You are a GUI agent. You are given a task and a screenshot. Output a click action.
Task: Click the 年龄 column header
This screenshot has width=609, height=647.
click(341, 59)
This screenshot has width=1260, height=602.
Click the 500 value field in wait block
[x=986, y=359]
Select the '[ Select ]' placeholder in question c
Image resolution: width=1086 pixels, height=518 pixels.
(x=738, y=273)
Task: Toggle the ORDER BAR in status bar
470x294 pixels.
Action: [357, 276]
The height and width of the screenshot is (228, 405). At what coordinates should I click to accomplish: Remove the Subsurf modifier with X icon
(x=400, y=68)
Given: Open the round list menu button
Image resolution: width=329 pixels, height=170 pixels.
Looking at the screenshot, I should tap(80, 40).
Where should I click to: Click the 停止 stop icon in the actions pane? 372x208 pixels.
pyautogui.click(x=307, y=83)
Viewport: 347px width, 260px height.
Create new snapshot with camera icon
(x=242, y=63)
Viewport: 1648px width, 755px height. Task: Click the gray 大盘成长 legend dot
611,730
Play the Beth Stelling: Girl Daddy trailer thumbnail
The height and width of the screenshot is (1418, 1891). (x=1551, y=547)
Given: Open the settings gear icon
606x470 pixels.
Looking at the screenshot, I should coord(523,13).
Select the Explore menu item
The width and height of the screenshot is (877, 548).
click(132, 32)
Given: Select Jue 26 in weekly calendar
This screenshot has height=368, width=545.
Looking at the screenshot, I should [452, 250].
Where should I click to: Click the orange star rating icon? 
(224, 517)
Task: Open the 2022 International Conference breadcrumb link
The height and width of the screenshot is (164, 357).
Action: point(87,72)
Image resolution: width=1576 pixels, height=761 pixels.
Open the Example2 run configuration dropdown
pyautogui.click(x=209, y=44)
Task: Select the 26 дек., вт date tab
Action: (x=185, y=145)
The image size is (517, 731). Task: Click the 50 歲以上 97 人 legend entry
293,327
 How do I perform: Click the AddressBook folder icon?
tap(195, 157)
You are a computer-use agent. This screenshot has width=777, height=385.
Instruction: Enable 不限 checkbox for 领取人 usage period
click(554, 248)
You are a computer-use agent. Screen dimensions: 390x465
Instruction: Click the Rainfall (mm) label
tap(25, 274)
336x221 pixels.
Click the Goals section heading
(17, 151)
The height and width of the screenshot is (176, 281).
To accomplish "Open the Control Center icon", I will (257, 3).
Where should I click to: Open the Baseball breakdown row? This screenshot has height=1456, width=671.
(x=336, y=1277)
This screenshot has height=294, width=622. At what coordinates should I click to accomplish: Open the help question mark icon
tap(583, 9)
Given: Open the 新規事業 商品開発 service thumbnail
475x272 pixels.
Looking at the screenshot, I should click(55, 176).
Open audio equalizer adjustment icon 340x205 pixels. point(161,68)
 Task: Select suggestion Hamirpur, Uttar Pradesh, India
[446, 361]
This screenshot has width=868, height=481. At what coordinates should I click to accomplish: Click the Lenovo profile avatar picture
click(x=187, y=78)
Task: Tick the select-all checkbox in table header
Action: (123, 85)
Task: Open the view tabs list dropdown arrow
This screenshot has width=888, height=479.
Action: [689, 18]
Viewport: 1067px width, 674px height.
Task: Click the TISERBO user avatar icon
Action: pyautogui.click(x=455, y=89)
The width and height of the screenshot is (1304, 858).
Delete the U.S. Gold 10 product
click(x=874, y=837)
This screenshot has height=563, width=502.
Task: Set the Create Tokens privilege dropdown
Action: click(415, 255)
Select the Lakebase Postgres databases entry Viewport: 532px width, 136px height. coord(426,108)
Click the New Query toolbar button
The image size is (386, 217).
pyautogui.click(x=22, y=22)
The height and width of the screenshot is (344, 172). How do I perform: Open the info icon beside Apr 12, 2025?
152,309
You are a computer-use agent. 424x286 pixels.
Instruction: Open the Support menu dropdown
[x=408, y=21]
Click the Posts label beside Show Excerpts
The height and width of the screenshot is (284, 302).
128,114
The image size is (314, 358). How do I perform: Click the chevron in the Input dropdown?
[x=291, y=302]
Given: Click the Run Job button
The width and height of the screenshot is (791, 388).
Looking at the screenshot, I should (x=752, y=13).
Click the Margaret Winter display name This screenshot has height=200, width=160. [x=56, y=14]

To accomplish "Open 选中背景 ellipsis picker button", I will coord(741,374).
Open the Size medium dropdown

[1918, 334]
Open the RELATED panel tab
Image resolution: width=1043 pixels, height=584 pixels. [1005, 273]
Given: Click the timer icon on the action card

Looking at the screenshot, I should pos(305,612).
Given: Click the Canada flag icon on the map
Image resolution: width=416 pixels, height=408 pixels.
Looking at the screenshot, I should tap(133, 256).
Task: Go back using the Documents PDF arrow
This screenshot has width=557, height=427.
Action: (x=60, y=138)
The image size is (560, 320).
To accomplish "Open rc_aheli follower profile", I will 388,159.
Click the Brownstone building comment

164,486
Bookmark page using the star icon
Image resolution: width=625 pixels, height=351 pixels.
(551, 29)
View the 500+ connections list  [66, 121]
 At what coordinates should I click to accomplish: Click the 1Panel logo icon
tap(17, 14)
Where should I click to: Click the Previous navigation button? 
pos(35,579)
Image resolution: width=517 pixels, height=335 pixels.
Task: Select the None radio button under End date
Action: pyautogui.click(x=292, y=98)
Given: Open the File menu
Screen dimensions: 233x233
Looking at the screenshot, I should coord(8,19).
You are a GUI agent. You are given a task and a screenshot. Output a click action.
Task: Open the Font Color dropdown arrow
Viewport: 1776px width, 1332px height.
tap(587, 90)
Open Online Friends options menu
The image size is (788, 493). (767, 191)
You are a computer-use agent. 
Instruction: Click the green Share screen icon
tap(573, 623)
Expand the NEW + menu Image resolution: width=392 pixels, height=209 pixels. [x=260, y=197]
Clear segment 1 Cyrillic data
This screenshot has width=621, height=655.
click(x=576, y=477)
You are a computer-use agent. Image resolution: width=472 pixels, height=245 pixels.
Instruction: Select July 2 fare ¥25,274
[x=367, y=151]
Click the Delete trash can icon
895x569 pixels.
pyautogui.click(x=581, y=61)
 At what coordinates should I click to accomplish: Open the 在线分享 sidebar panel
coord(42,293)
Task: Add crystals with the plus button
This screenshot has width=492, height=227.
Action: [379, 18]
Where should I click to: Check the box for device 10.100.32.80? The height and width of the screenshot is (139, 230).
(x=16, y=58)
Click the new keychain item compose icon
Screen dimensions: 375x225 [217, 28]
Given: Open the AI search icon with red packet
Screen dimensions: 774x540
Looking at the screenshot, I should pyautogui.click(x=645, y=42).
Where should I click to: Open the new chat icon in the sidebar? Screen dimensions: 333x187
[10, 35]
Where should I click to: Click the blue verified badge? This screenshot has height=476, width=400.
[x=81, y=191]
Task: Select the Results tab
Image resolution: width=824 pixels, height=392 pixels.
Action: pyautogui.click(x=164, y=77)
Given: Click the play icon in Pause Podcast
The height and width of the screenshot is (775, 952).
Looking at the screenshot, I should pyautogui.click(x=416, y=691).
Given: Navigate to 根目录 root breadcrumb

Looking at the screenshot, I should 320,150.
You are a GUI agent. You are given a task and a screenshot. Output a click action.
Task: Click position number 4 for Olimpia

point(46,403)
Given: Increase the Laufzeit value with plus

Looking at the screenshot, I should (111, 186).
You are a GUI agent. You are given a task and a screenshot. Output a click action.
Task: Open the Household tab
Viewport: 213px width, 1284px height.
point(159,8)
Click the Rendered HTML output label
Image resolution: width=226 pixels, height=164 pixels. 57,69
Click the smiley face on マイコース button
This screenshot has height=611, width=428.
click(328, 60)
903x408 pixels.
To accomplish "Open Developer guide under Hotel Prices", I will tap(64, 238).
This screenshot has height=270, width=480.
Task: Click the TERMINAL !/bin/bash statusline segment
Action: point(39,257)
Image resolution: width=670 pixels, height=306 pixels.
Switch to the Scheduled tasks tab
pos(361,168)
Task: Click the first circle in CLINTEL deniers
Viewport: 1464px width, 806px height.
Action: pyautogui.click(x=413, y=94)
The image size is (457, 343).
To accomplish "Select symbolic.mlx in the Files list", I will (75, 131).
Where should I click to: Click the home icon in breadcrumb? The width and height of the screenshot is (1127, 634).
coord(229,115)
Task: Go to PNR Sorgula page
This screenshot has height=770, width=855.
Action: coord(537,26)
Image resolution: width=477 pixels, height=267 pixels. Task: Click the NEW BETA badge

++++++++++++++++++++

# Te doen
Geef elke rij hierboven terug waarin het woord "under" voorkomt.

# Oplossing
Task: Select the None radio button under End date
To accomplish "Open Developer guide under Hotel Prices", I will tap(64, 238).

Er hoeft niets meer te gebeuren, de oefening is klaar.